Anomalous Aortic Origin of a Coronary artery: Extended Experience With Surgical Treatment
Objective: Anomalous aortic origin of a coronary artery with subsequent coursing between the great vessels is a rare congenital heart defect with increased risk for sudden death. We present our experience with the diagnosis and surgical treatment of this coronary anomaly.
Methods: Since June 2003, 27 patients were diagnosed with anomalous aortic origin of a coronary artery coursing between the great vessels. Age ranged from 4 months to 23 years. The right coronary artery was involved in 20 patients. Six patients had a slit opening and 8 patients had an intramural proximal segment. 15 patients presented with exertional chest pain, 8 experienced syncope and one patient had an acute myocardial infarction.
Diagnosis was made using echocardiography. 18 patients had coronary artery re-implantation in the correct aortic sinus, 5 patients had unroofing of the intramural coronary segment, 3 patients had pericardial patch enlargement of the coronary artery.

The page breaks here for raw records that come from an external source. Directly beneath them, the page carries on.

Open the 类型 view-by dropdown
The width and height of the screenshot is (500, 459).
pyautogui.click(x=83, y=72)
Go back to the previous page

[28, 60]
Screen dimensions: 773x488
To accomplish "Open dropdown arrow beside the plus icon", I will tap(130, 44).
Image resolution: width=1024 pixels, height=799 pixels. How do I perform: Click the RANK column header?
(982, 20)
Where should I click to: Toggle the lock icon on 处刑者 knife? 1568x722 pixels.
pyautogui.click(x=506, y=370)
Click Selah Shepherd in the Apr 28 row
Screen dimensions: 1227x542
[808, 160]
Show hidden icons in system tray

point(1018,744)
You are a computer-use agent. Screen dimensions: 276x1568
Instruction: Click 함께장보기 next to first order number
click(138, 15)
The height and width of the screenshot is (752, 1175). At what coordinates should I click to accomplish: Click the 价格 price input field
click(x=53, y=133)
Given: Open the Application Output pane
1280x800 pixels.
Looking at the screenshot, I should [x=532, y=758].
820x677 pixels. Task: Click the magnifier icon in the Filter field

Results: There were no postoperative deaths. One patient underwent heart transplantation. 8 patients had transient ST segment changes postoperatively. Hospital stay ranged from 4 to 16 days .
Follow-up ranged from 6 months to 5.5 years. All patients underwent exercise myocardial perfusion scan 3 months postoperatively without evidence of myocardial ischemia and all patients remain clinically well.
Conclusion: Echocardiography imaging of young patients with exertional chest pain or syncope is reliable for the diagnosis of this coronary anomaly. The surgical approach may vary based on individual coronary anatomy. Early and mid- term results are favorable; however, long term coronary anatomy changes should be monitored.